Vintage Triumphs and the ilk are all the rage these days, and if you’re looking to recreate that look with a dependable and halfway affordable “modern” motorcycle (smart move), the Suzuki TU250X is just about the only game in town, provided your town isn’t in California, for emissions reasons, apparently. The beauty of the TU is that it’s as simple to ride as it is to look at. Hit the starter and off you go; it even has vintage throttle response (a slight stumble off the bottom followed by a lot of muffled noise and adequate-for-a-250 acceleration), and the shifter sorts through the five-speed gearbox like a veteran DMV worker; slow and inexact but steady.
Meanwhile, the red needle on the speedo climbs around the dial like the depth meter in a WWII submarine movie, leveling out finally at a slightly optimistic 76 mph—fast enough for around town and for short freeway runs. Even tapped out, it’s not too buzzy, and flog though we might, we never managed to get less than 62 mpg from the fuel-injected two-valver.

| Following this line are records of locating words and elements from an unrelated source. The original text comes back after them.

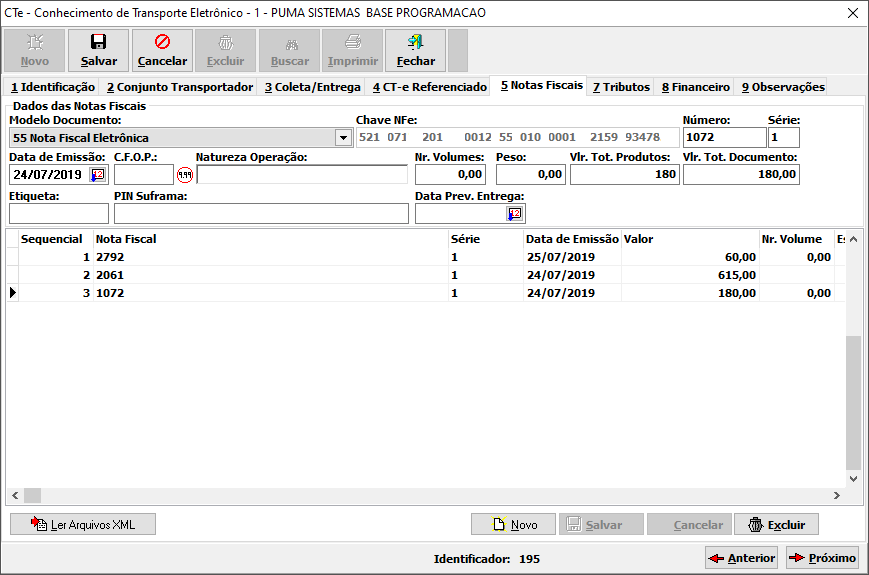Click the Fechar toolbar door icon
Viewport: 869px width, 575px height.
point(415,43)
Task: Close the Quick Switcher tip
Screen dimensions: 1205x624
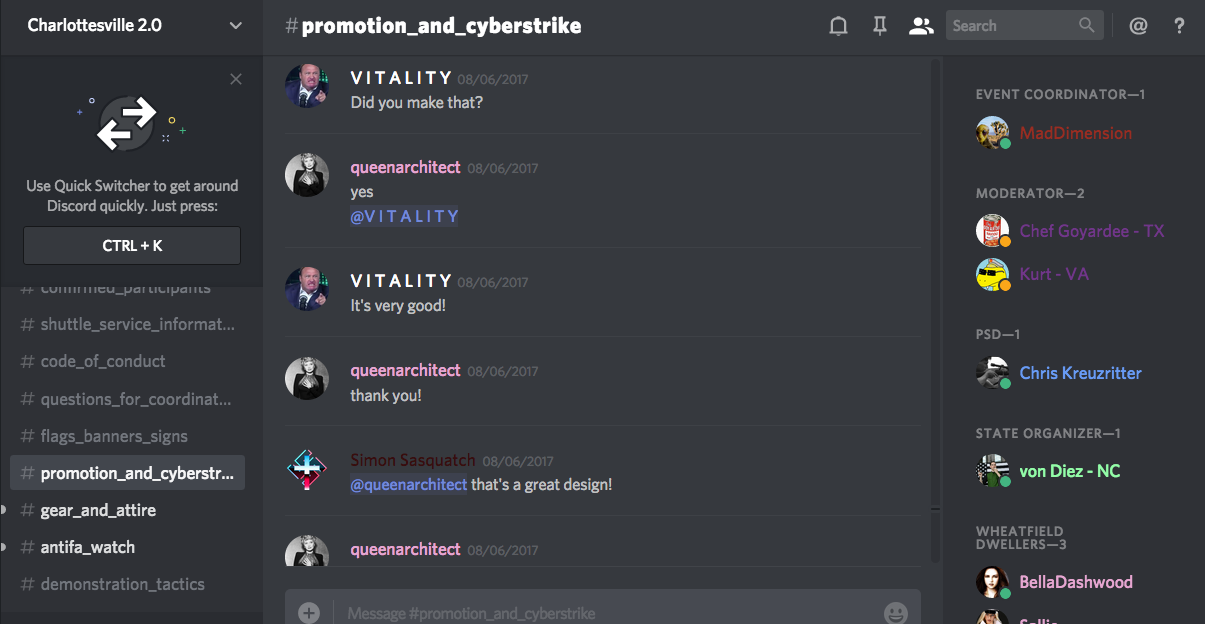Action: [236, 79]
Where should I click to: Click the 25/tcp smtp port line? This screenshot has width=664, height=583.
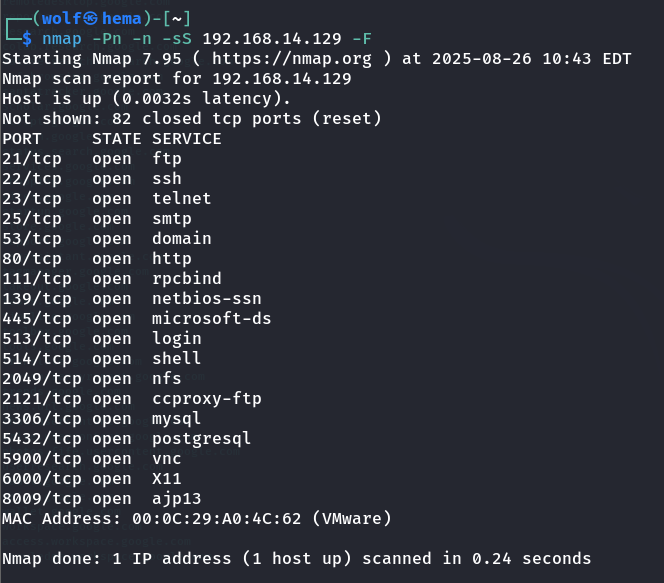96,219
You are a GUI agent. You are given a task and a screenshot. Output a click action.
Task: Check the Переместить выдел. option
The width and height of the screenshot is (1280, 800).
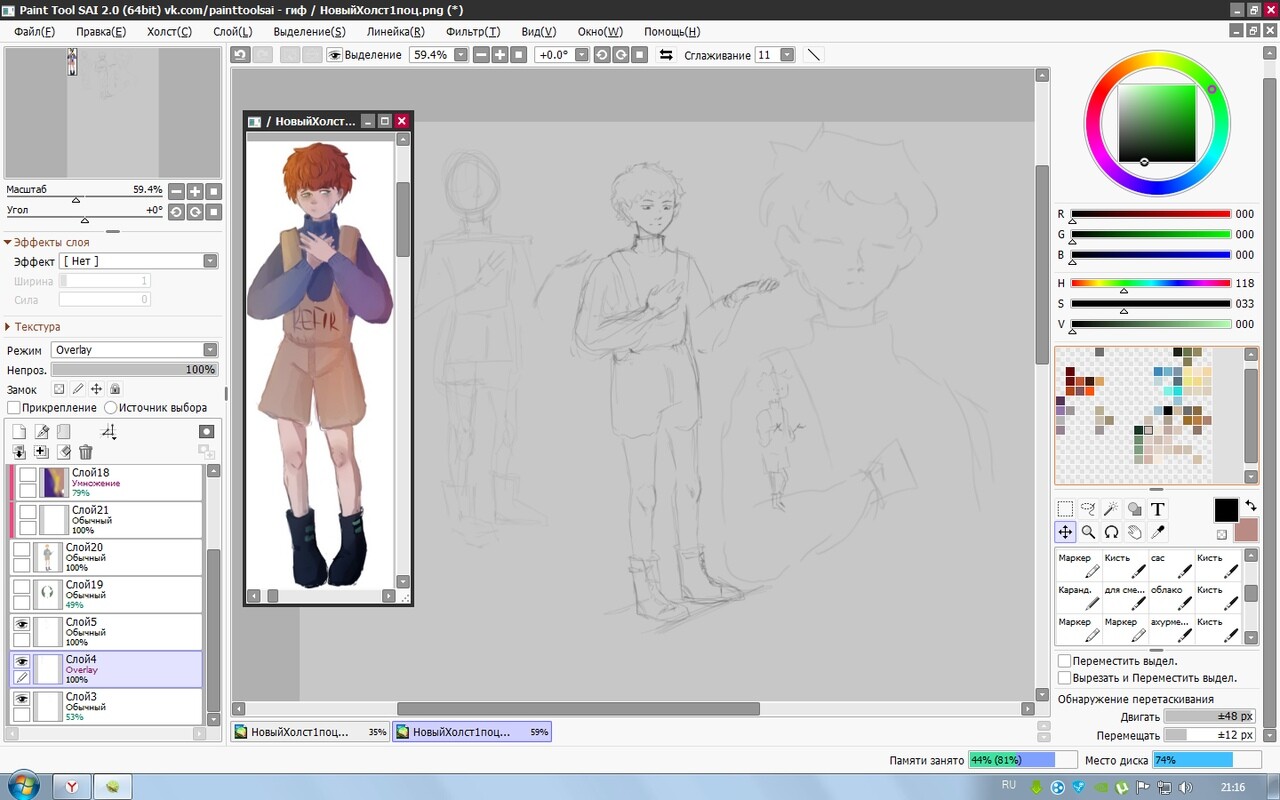pos(1064,661)
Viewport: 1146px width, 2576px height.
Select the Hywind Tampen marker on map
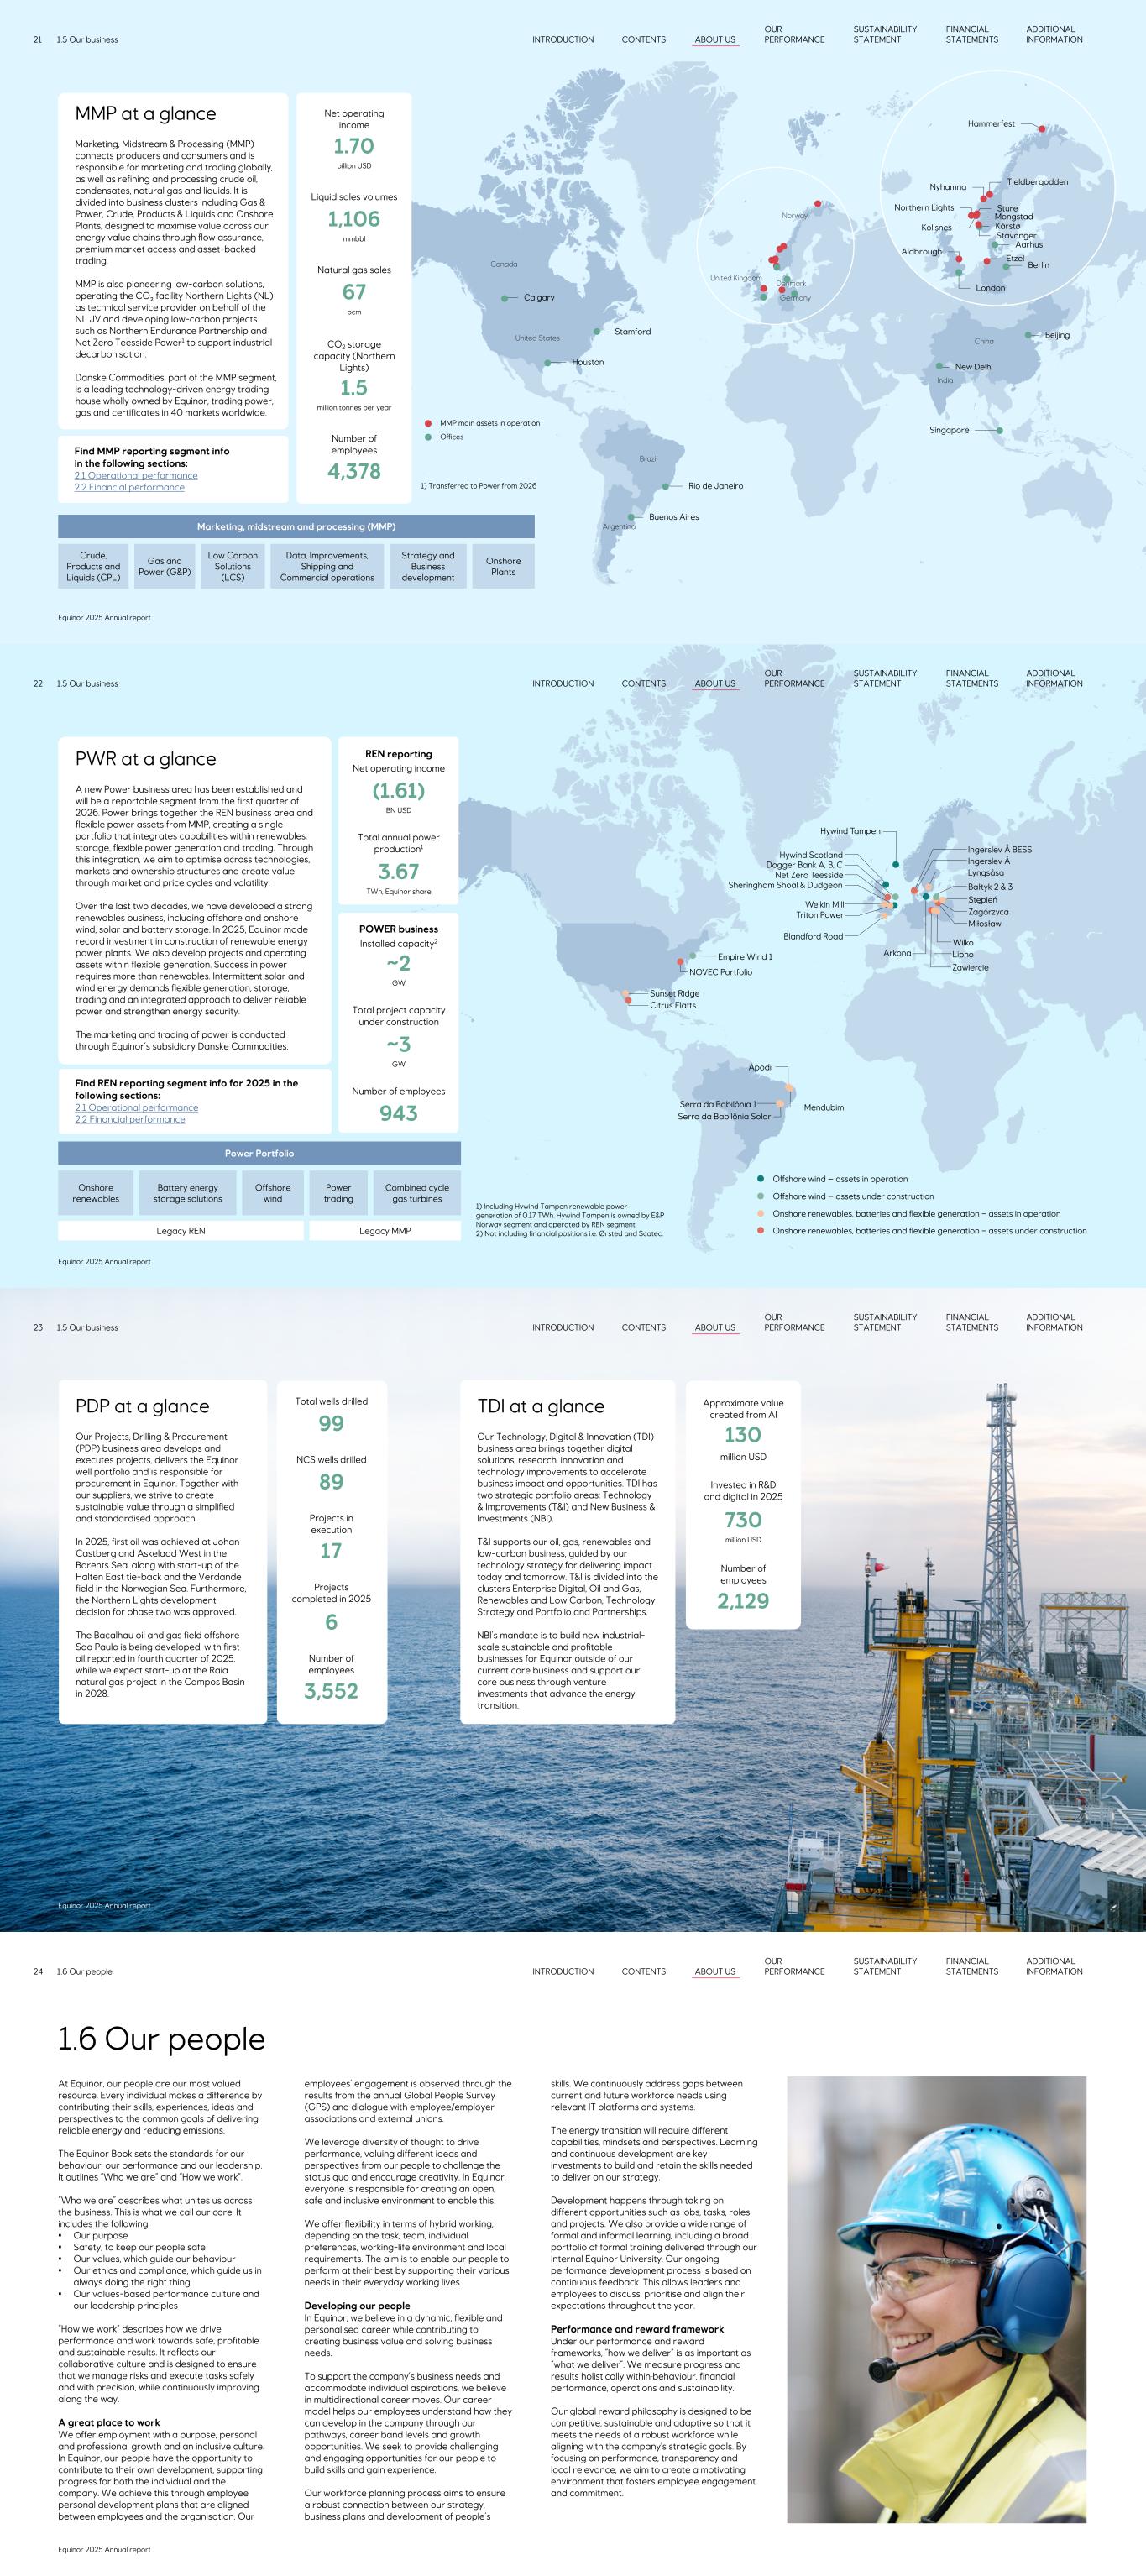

Since the TU weighs just 326 pounds with a full load of 3.2 gallons of fuel, and since the comfy seat’s barely 30 inches high, it begs to be spanked around town like the cute little tart it is—twin shocks, right-side-up fork, disc/drum brakes and tube-filled skinny tires doing their damnedest to keep you between the ditches and SUVs while you twist the throttle obsessive-compulsively to stay one step ahead of the pack. Little bikes are big fun.
As a matter of fact, the only major thing we can find wrong with the TU is this: For the exact same $3999, you can now get a brand-new Honda CBR250R, which is to the TU what a Bombay Sapphire martini is to a warm juice box. All depends on what you like.